▶ EXERCISE REQUIREMENTS
Only the lines below from the one containing "Products (95, 1774)" to the one containing "Technology (100, 1790)" should be repeated, both included and unchanged.

▶ RECORDED DATA
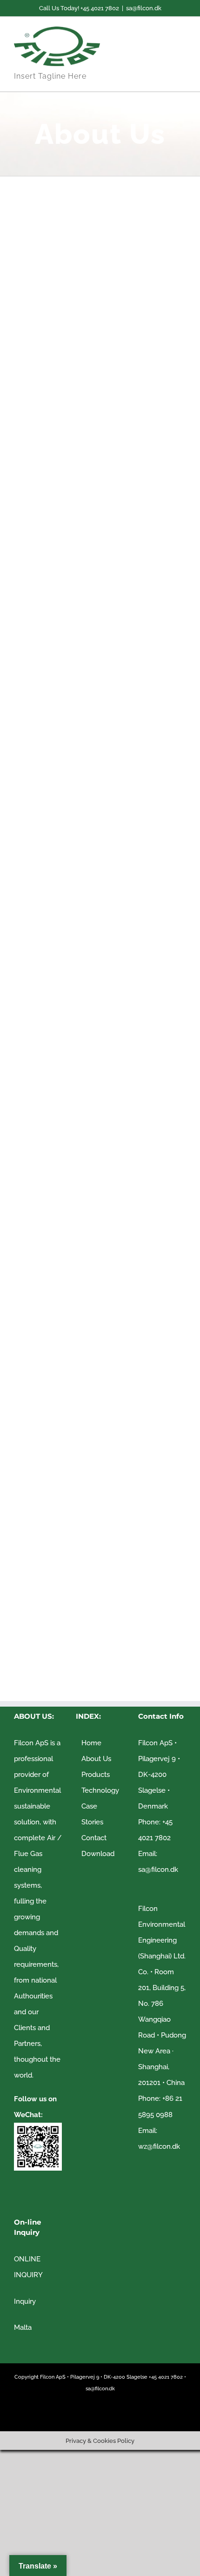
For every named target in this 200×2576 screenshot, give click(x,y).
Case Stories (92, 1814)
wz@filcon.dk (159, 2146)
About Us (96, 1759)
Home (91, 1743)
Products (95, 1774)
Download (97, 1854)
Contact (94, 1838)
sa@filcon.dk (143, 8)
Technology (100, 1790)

...

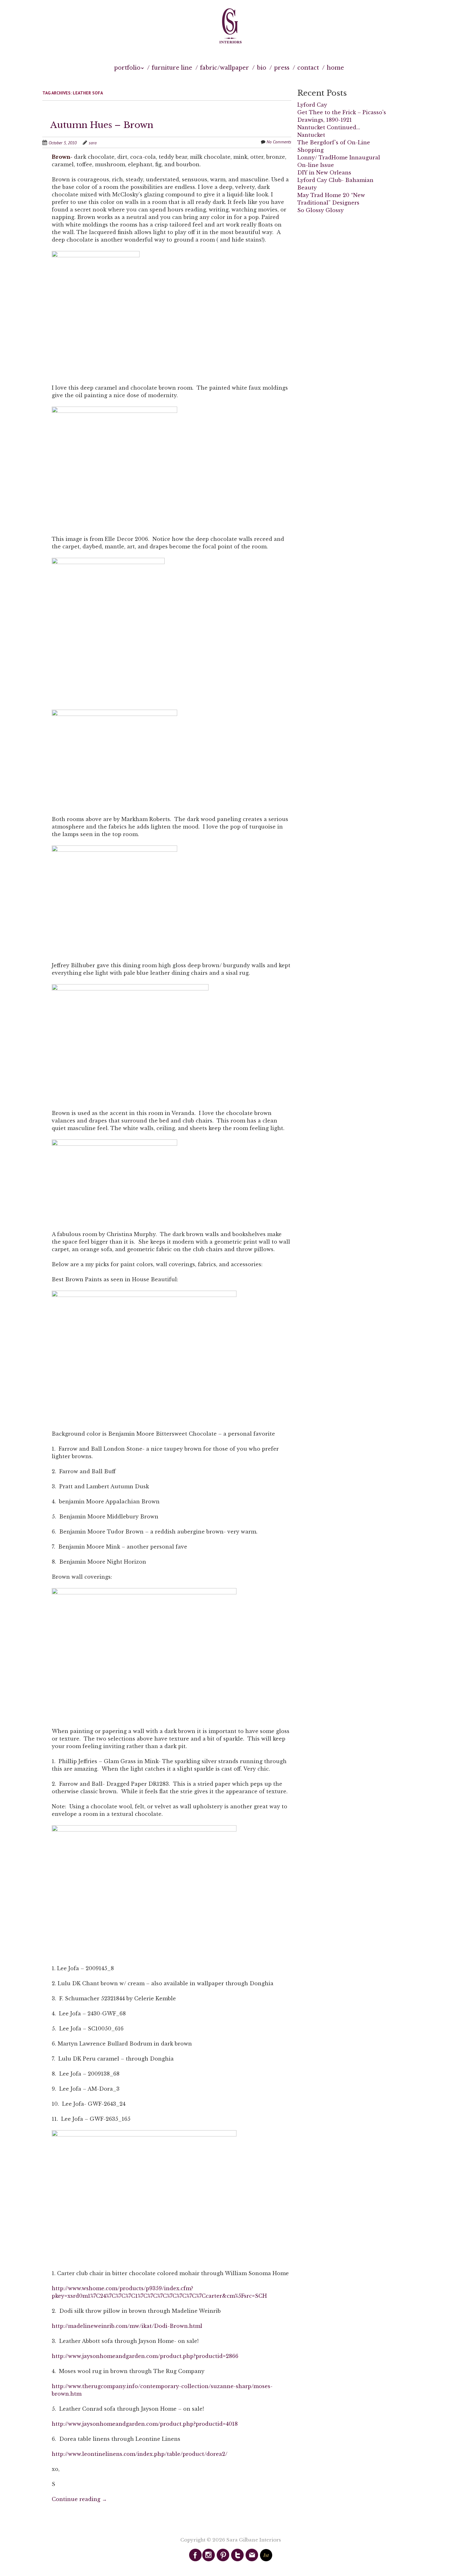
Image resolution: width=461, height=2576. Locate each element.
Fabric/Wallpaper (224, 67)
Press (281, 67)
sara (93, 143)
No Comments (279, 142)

▶ YOUR SOLUTION
Products (95, 1774)
Download (97, 1854)
Contact (94, 1838)
sa@filcon.dk (143, 8)
Technology (100, 1790)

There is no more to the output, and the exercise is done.